### [PROVIDED ENTRIES]
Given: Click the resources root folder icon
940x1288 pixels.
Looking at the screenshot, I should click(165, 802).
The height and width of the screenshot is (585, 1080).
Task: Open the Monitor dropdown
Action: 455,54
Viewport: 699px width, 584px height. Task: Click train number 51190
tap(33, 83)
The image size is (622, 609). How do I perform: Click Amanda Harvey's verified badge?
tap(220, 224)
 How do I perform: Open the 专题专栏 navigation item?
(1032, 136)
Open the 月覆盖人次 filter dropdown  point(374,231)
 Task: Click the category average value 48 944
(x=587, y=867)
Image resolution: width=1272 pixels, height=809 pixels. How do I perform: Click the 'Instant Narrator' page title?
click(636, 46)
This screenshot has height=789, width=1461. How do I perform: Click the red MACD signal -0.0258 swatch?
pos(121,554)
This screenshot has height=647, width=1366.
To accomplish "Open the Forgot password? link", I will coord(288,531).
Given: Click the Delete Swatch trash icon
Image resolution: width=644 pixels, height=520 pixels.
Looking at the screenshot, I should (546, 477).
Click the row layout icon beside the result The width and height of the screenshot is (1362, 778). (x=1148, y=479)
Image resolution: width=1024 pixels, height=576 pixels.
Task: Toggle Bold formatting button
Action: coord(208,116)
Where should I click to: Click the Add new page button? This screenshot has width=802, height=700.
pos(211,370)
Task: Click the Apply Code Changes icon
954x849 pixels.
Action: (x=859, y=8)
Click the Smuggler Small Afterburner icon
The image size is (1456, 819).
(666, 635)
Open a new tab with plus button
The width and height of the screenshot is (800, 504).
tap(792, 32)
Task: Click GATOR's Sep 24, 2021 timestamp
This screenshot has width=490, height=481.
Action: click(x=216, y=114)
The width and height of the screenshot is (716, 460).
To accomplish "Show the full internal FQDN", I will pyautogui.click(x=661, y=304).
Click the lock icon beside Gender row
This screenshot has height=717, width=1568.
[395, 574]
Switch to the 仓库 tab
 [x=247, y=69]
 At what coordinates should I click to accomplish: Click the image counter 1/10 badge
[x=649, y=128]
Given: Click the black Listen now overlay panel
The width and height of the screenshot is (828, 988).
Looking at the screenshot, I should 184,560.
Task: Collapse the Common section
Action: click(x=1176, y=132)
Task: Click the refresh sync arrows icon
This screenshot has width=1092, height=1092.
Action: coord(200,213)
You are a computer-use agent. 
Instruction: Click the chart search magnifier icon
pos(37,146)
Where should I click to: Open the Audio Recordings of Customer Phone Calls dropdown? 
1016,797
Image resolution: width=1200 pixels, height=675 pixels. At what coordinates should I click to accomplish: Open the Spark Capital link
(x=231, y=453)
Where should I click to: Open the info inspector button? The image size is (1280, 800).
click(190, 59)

### [WHAT THIS TASK INVOLVES]
The full listing, repeated exactly, is the expected answer.

### [FINAL ANSWER]
Given: Click the resources root folder icon
940x1288 pixels.
Looking at the screenshot, I should click(165, 802).
The height and width of the screenshot is (585, 1080).
Task: Open the Monitor dropdown
Action: 455,54
Viewport: 699px width, 584px height. Task: Click train number 51190
tap(33, 83)
The image size is (622, 609). How do I perform: Click Amanda Harvey's verified badge?
tap(220, 224)
 How do I perform: Open the 专题专栏 navigation item?
(1032, 136)
Open the 月覆盖人次 filter dropdown  point(374,231)
 Task: Click the category average value 48 944
(x=587, y=867)
Image resolution: width=1272 pixels, height=809 pixels. How do I perform: Click the 'Instant Narrator' page title?
click(636, 46)
This screenshot has height=789, width=1461. How do I perform: Click the red MACD signal -0.0258 swatch?
pos(121,554)
This screenshot has height=647, width=1366.
To accomplish "Open the Forgot password? link", I will coord(288,531).
Given: Click the Delete Swatch trash icon
Image resolution: width=644 pixels, height=520 pixels.
Looking at the screenshot, I should (546, 477).
Click the row layout icon beside the result The width and height of the screenshot is (1362, 778). (x=1148, y=479)
Image resolution: width=1024 pixels, height=576 pixels.
Task: Toggle Bold formatting button
Action: coord(208,116)
Where should I click to: Click the Add new page button? This screenshot has width=802, height=700.
pos(211,370)
Task: Click the Apply Code Changes icon
954x849 pixels.
Action: (x=859, y=8)
Click the Smuggler Small Afterburner icon
The image size is (1456, 819).
(666, 635)
Open a new tab with plus button
The width and height of the screenshot is (800, 504).
tap(792, 32)
Task: Click GATOR's Sep 24, 2021 timestamp
This screenshot has width=490, height=481.
Action: click(x=216, y=114)
The width and height of the screenshot is (716, 460).
To accomplish "Show the full internal FQDN", I will pyautogui.click(x=661, y=304).
Click the lock icon beside Gender row
This screenshot has height=717, width=1568.
[395, 574]
Switch to the 仓库 tab
 [x=247, y=69]
 At what coordinates should I click to accomplish: Click the image counter 1/10 badge
[x=649, y=128]
Given: Click the black Listen now overlay panel
The width and height of the screenshot is (828, 988).
Looking at the screenshot, I should 184,560.
Task: Collapse the Common section
Action: click(x=1176, y=132)
Task: Click the refresh sync arrows icon
This screenshot has width=1092, height=1092.
Action: coord(200,213)
You are a computer-use agent. 
Instruction: Click the chart search magnifier icon
pos(37,146)
Where should I click to: Open the Audio Recordings of Customer Phone Calls dropdown? 
1016,797
Image resolution: width=1200 pixels, height=675 pixels. At what coordinates should I click to accomplish: Open the Spark Capital link
(x=231, y=453)
Where should I click to: Open the info inspector button? The image size is (1280, 800).
click(190, 59)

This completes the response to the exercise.